VNA Care also helps the ACO to better coordinate care across other programs in the organization. For example, Atrius Health runs a total joint replacement program in collaboration with VNA Care.
“We have a physical therapist go into the patient's home, make a home assessment, and educate the patient on what to expect,” he said. “Then, when the patient has their total joint replacement, they go directly home to begin rehab with VNA Care instead of going to a skilled nursing facility for a seven or ten-day length of stay.”
Qualifying for shared savings payments is a continuous process for ACOs. Ideally, organizations should be decreasing total care costs more and more each year. But at some point, organizations will have acted on the more obvious cost savings opportunities within their organizations.
Looking beyond the hospitals and primary care practices within an ACO’s network is the next frontier for organizations seeking shared savings payments. Excessive patient leakage and low-value post-acute care partners can easily spike healthcare costs, even if ACO providers delivering the highest quality care at the lowest possible costs.
ACOs should consider where their networks are failing to meet patient demands and how their providers can partner with the resources in the community to fill gaps with high-value care.
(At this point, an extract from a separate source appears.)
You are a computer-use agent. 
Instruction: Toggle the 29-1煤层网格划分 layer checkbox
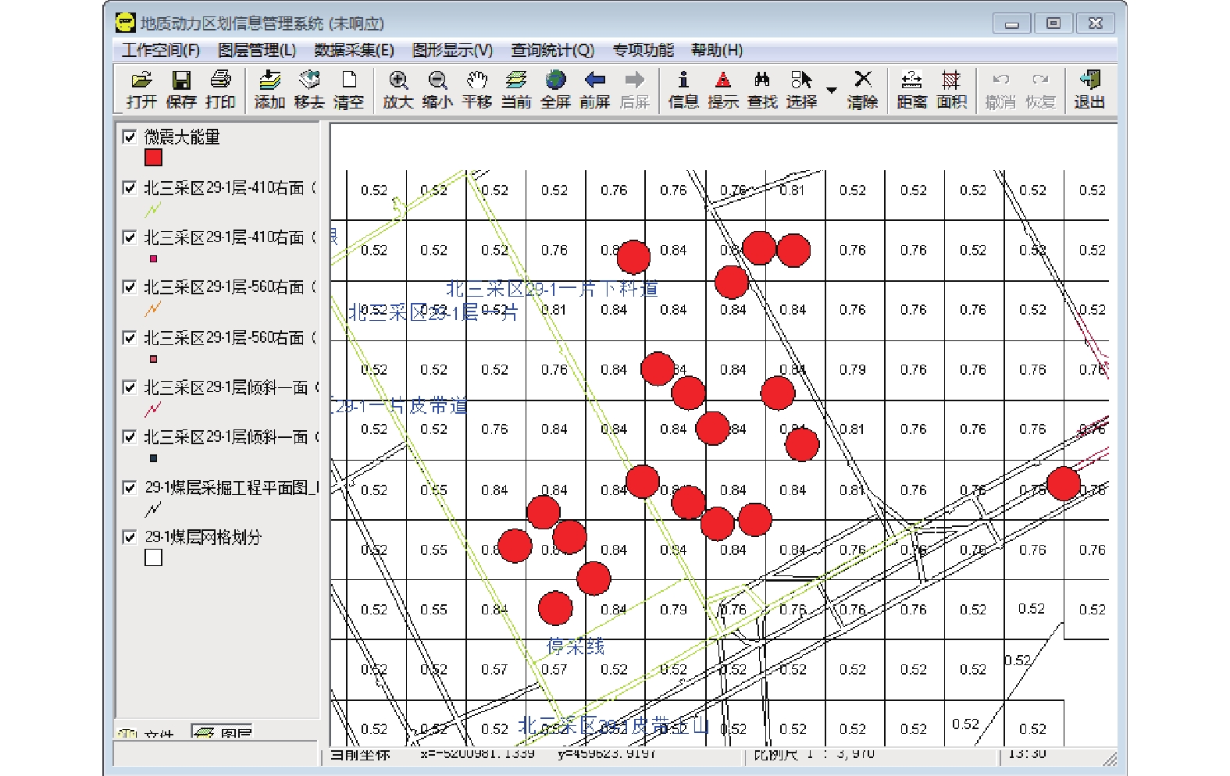130,537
Expanding beyond the hospital and practice will be the next steps for ACO success, Wilson stated.
“With an ACO model, you can’t keep taking branches off the tree,” he said. “Eventually, the tree is no longer. So, we are looking to see what the next steps are as we use these learning opportunities for value-based purchasing. What CMS chooses to do with the benchmarks or not will really make a difference to see whether this ACO model, in and of itself, is going to be effective.”